The records:
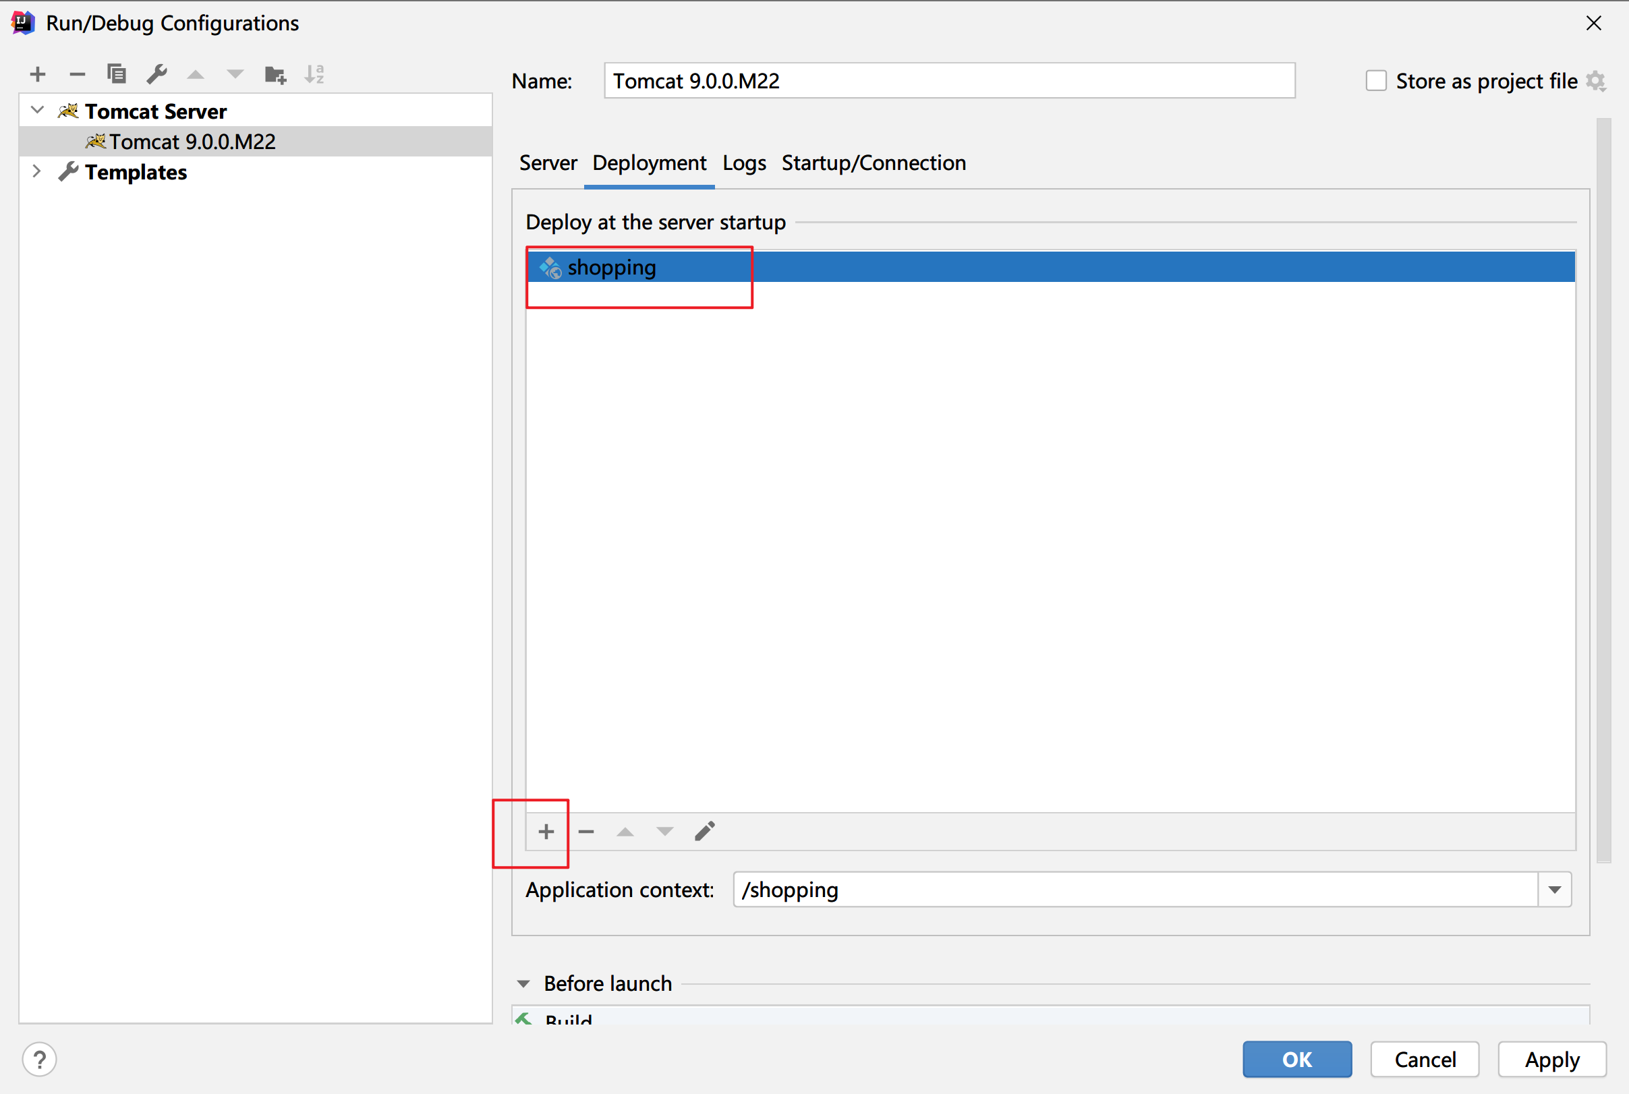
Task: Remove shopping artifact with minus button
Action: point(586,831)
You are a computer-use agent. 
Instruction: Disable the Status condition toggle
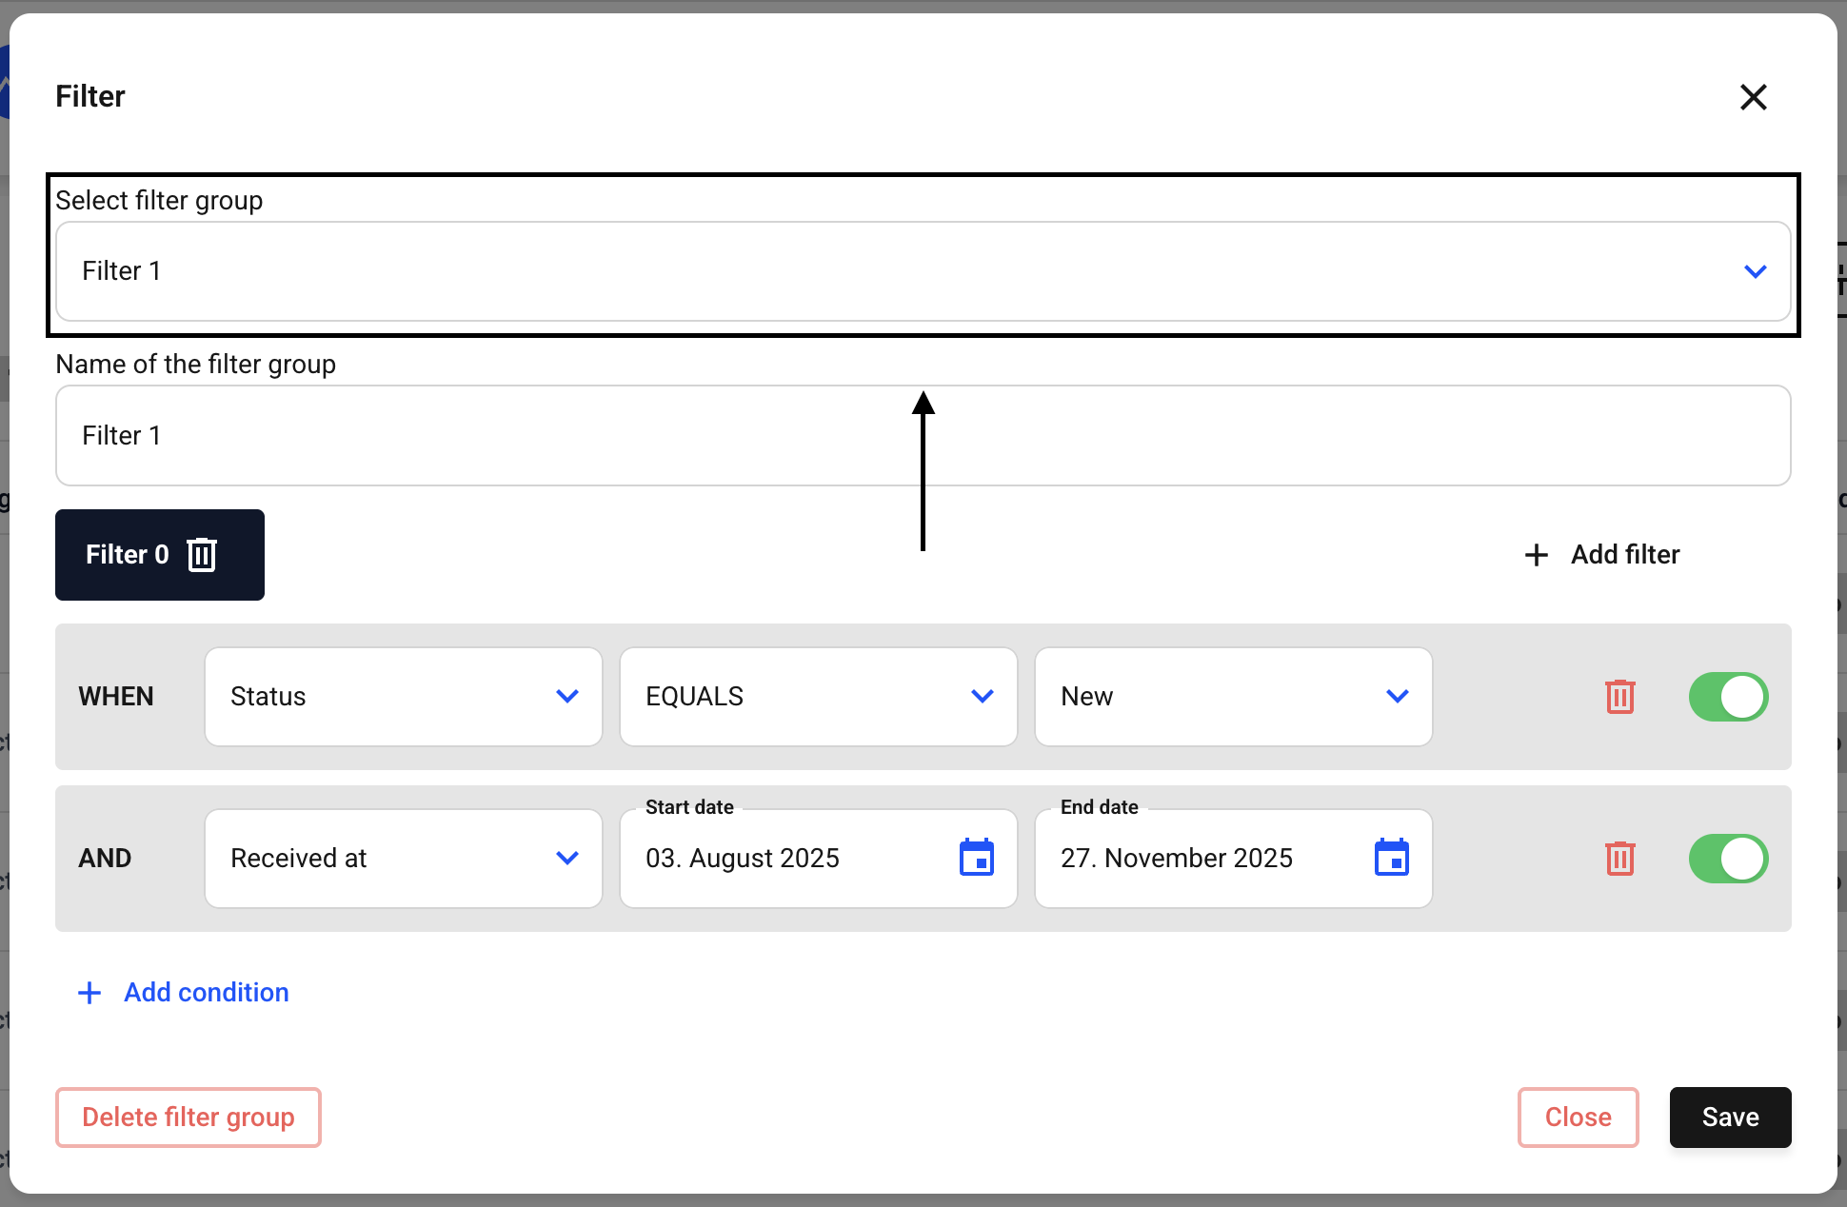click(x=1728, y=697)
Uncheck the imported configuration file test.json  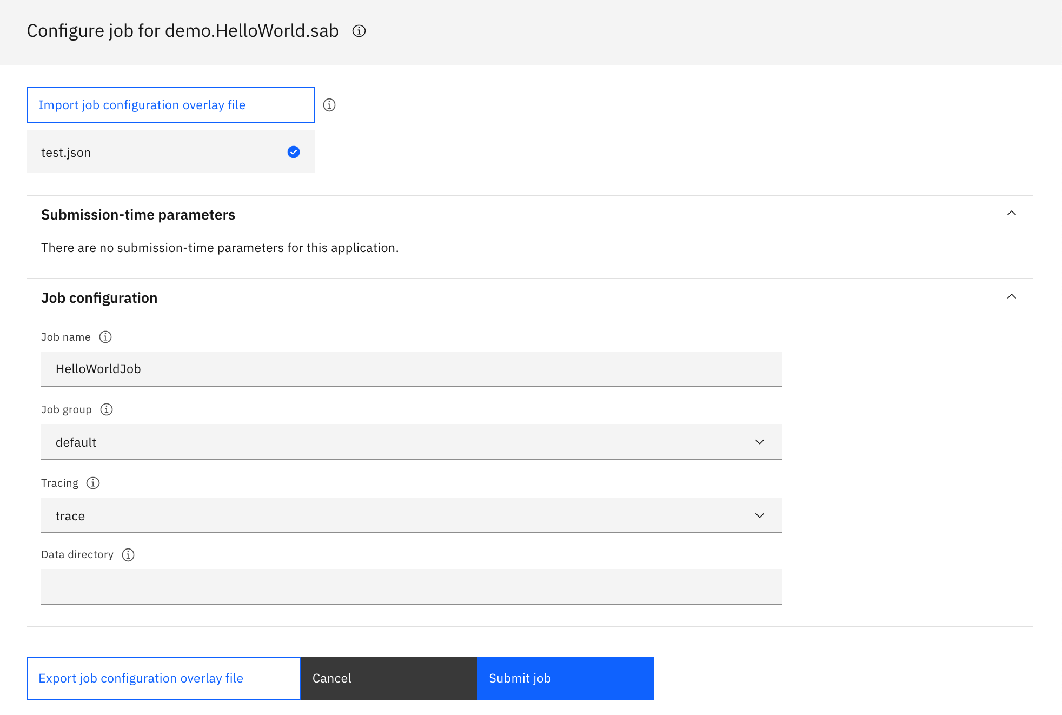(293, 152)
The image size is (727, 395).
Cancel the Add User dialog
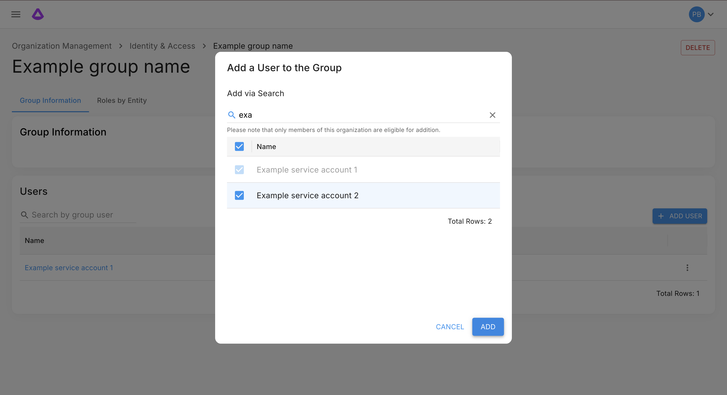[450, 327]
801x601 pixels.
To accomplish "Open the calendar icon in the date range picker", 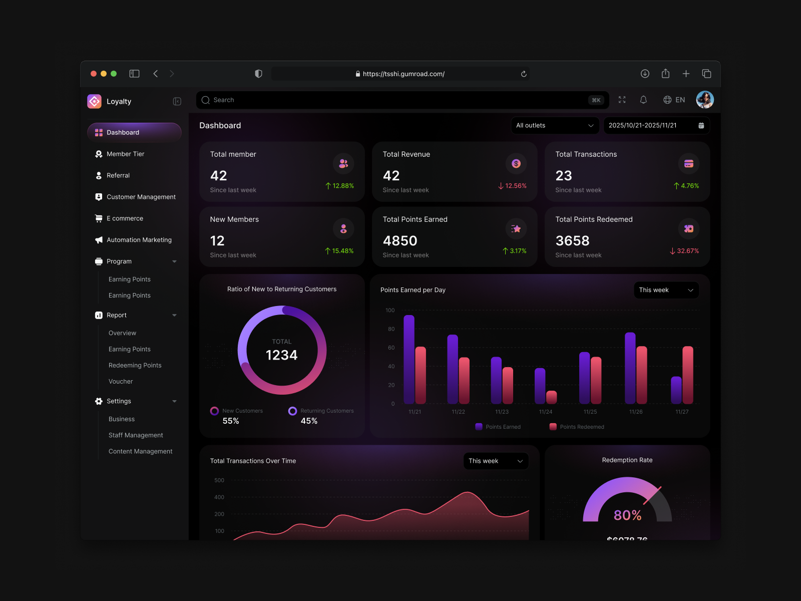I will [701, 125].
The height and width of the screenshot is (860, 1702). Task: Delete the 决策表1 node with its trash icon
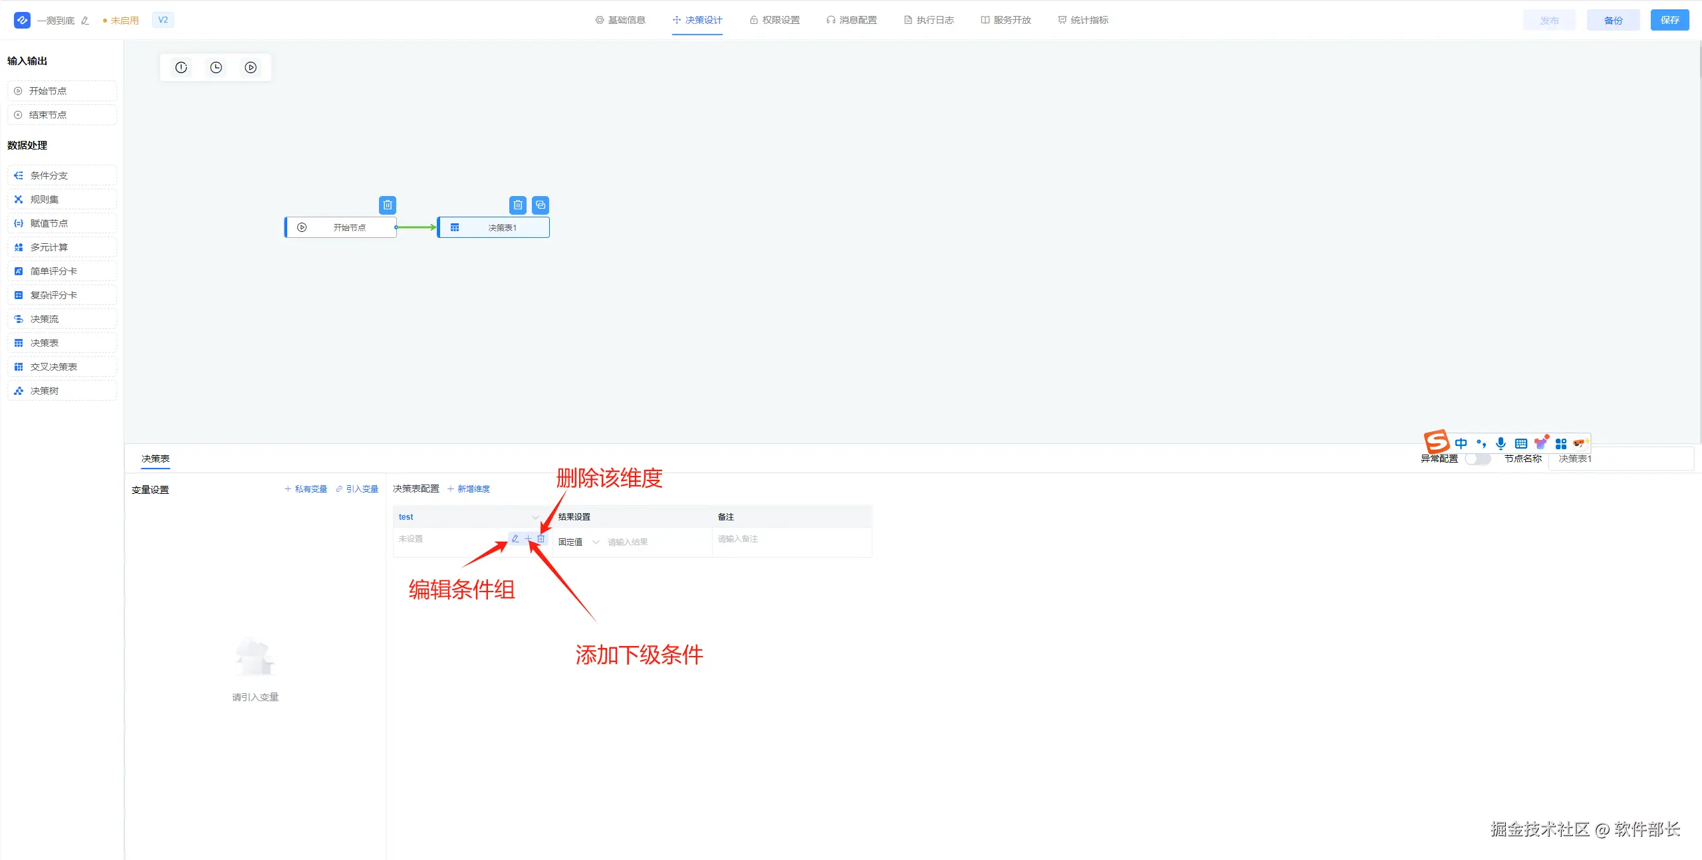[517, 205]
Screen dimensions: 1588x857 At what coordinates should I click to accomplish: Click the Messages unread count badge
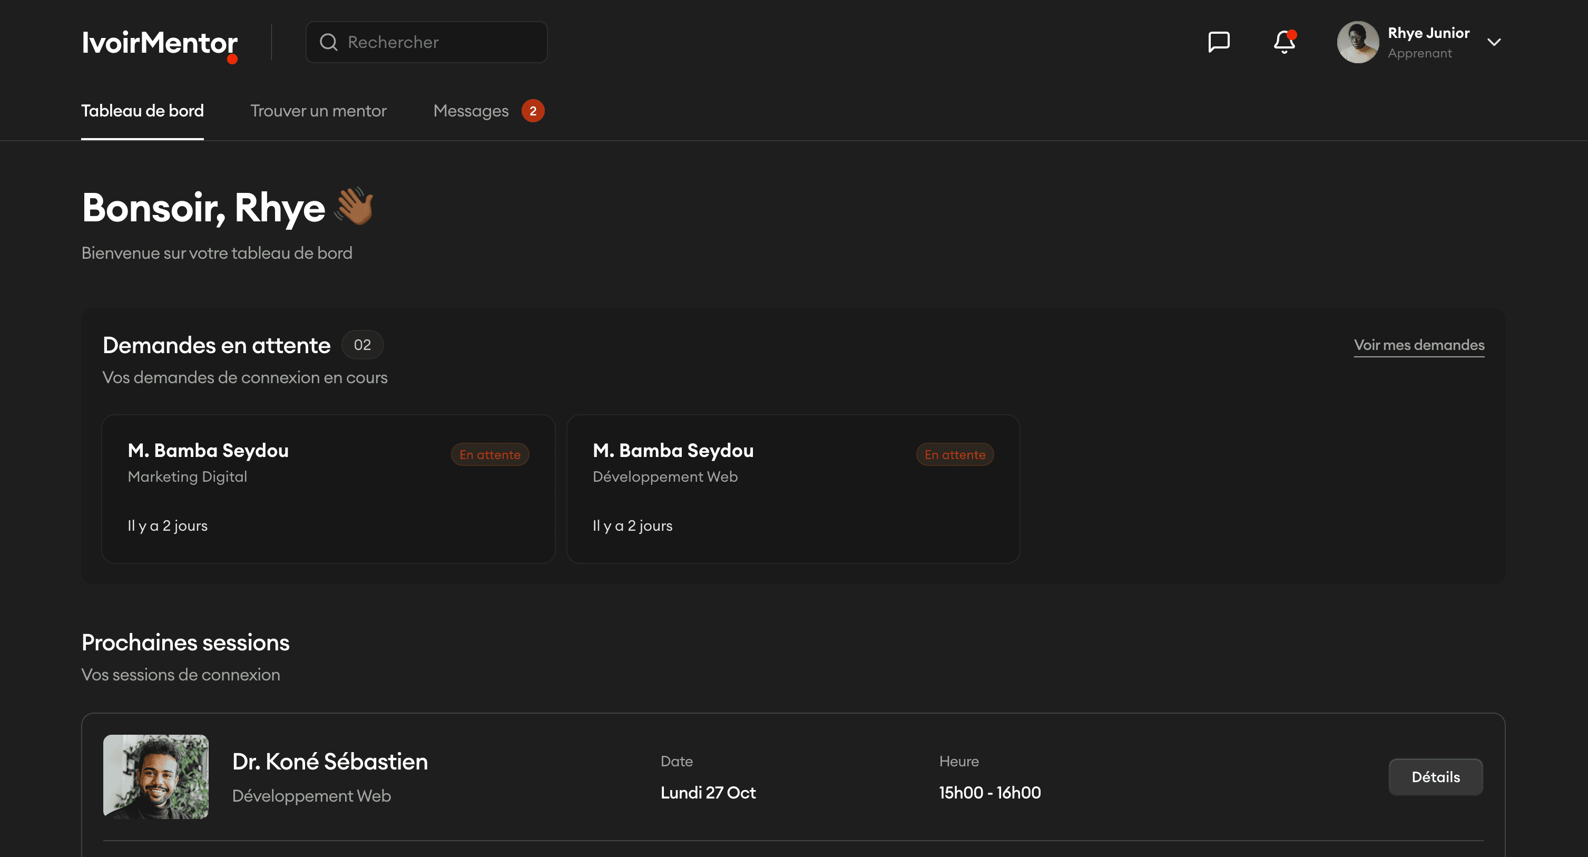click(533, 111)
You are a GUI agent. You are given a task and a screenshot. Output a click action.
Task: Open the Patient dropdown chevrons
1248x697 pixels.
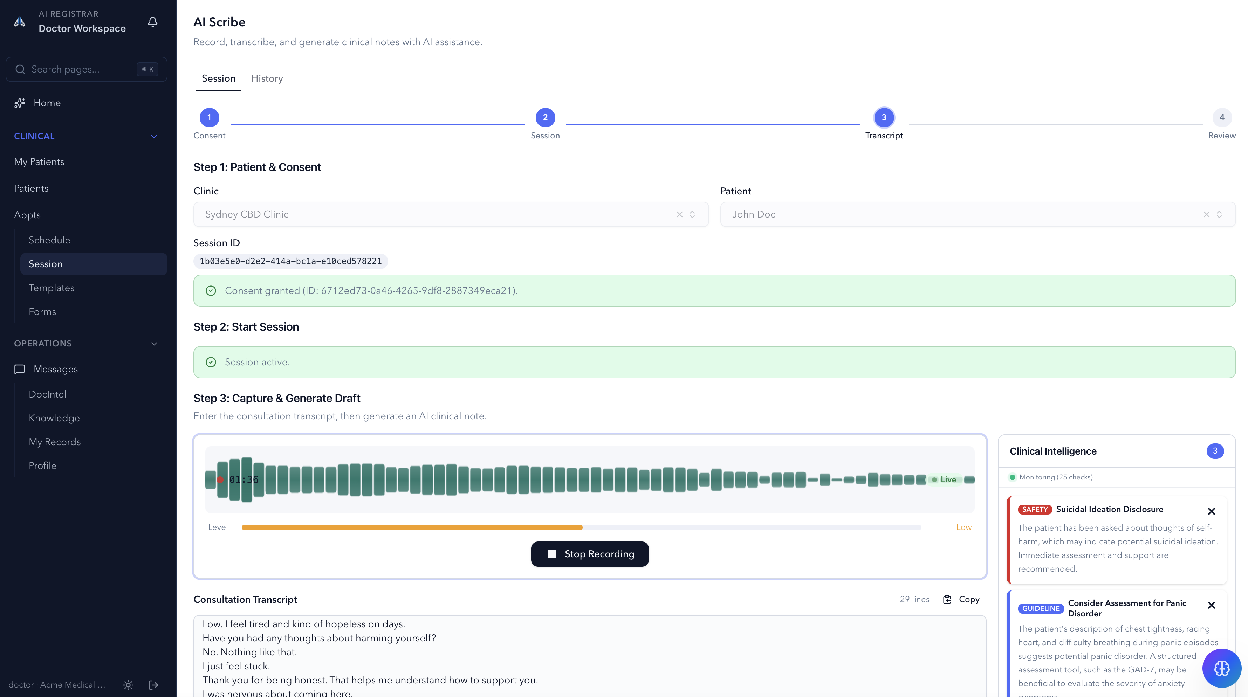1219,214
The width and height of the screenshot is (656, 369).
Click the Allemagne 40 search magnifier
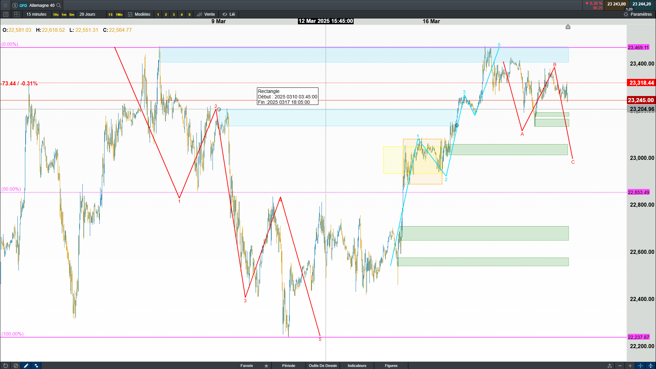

What to do: Write out again, exactly, each line from the one with "Screen dimensions: 1588x857" to the end of the entries. No pictures go in.

Answer space:
Screen dimensions: 1588x857 At what coordinates should I click to accomplish: Click the Messages unread count badge
click(533, 111)
You are a GUI agent. You are given a task and a screenshot. Output a click action.
Task: Open the Patient dropdown chevrons
1248x697 pixels.
1219,214
The width and height of the screenshot is (656, 369).
Click the Allemagne 40 search magnifier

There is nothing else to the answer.